‘A Pretty Penny’ — The Party’s About Over

March 15, 2011

Dude, lose the car.
From USATodayTravel:

University of Iowa sophomore Jimmy Novak didn’t let $3.50-a-gallon gasoline prices keep him from making a spring break pilgrimage to Daytona Beach, Fla., with his fraternity brothers last weekend.
But the prospect of $50 fill-ups did alter his behavior:
“We’re squeezing five people in a car to save money on gas, and we made a ton of sandwiches before we left instead of stopping for fast food,” says Novak. “We just told ourselves it’s going to cost a pretty penny.”

Whoa, we all know chicks just love five slobs barely out of high school stuffed into a Ford Pinto stinking of mayonnaise and bologna — lookin’ good!

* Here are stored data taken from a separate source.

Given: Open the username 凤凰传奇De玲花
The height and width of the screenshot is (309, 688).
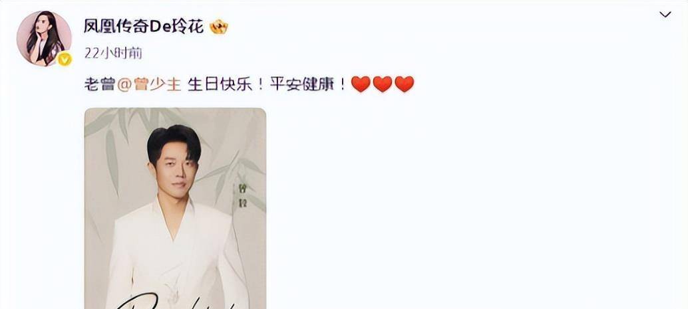Looking at the screenshot, I should click(x=144, y=27).
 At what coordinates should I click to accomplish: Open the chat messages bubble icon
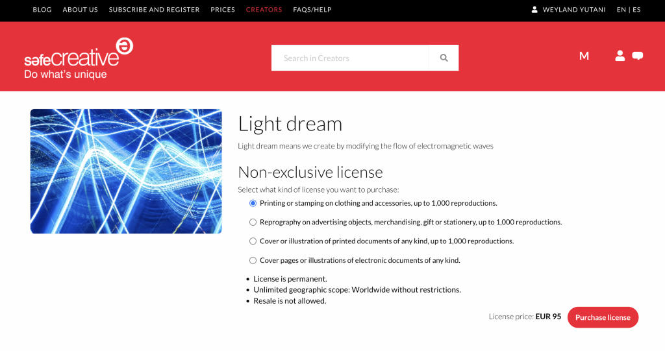tap(638, 56)
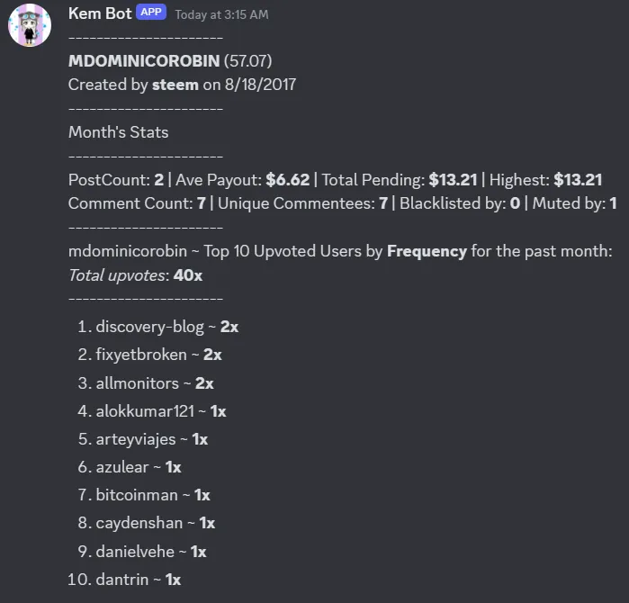This screenshot has height=603, width=629.
Task: Click the Total Pending $13.21 value
Action: (x=453, y=180)
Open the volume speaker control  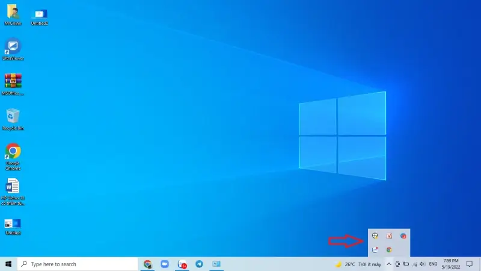point(423,264)
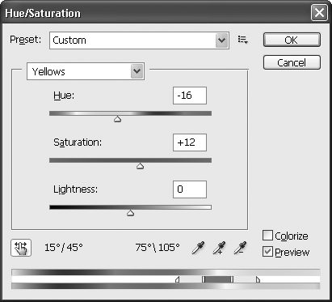Click the Saturation slider handle
Screen dimensions: 332x302
click(140, 166)
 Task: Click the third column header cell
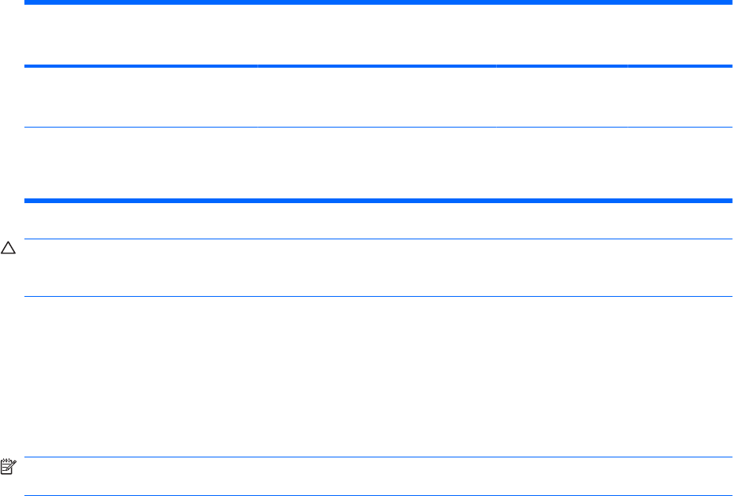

In the early-morning hours Tuesday, it’s raining here along California’s northern coast and online news-surfing creates an old heart-tug of sadness, reminiscent of the old Brook Benton song flipped/transplanted, which makes me feel like it’s rainin’ all over the world.
And maybe, baby, it just might be.

And maybe, too, in a desperate sense of clinging to normal, people don’t want to see the reality of life shifting, changing and not-so-nice rearranging right before their eyes.

(Illustration found here).

A Real-Ugly Threesome

A customer told me something yesterday (I manage a liquor store) I hadn’t even considered, that a lot of shit in life comes in threes and the horrendous events now unfolding in Japan is one of those — the tiny, fragile, island nation has experienced an earthquake, a tsunami and a nuclear crisis, all at nearly the same time.
The situation portends a bleak future.
As I’ve stated here on this blog before, I’m watching the end of an age right off my laptop.

The nuclear problems at the Fukushima plant appears to be spiraling out of control: “I think from a sanity standpoint I’m trying to side with the cool-headed point of view because I don’t want to think about the possibly of a full-blown meltdown,” said Osaki resident Tyler Martin.
According to the New York Times this morning, events at the plant appear to have verged toward catastrophe and all we can do to watch.
And watching up close and personal must beyond comprehension (from the UK’s Globe and Mail): “It’s like a horror movie,” said 49-year-old Kyoko Nambu told the Associated Press as she stood on a hillside overlooking her ruined hometown of Soma, 40 kilometres from the plant. “Our house is gone and now they are telling us to stay indoors. We can see the damage to our houses, but radiation? … We have no idea what is happening. I am so scared.”
Never, ever take things asunder which should not never, ever be taken asunder.

And the shit is going to get worse.
An interview at EnergyBulletin with Richard Heinberg, author of ‘The End of Growth‘ and the perilous age in which we live:

Oh yes, very much so. The new book, The End of Growth makes the case that world economic growth is effectively at an end, both for reasons internal to the world financial monetary system and also for reasons external to the world financial monetary system and the primary factor outside the monetary system is oil. Now in a situation where the system itself — a theoretical situation — where the system itself is relatively stable, (the world financial, political, economic system), it’s I think conceivable that we could still see another year of higher global oil production than we have in the past.
There’s certainly no guarantee — I think it’s pretty unclear whether we’re right at peak oil, or just about past it, or just about to get there.

Fill ‘er up boys, and let’s head to the beach.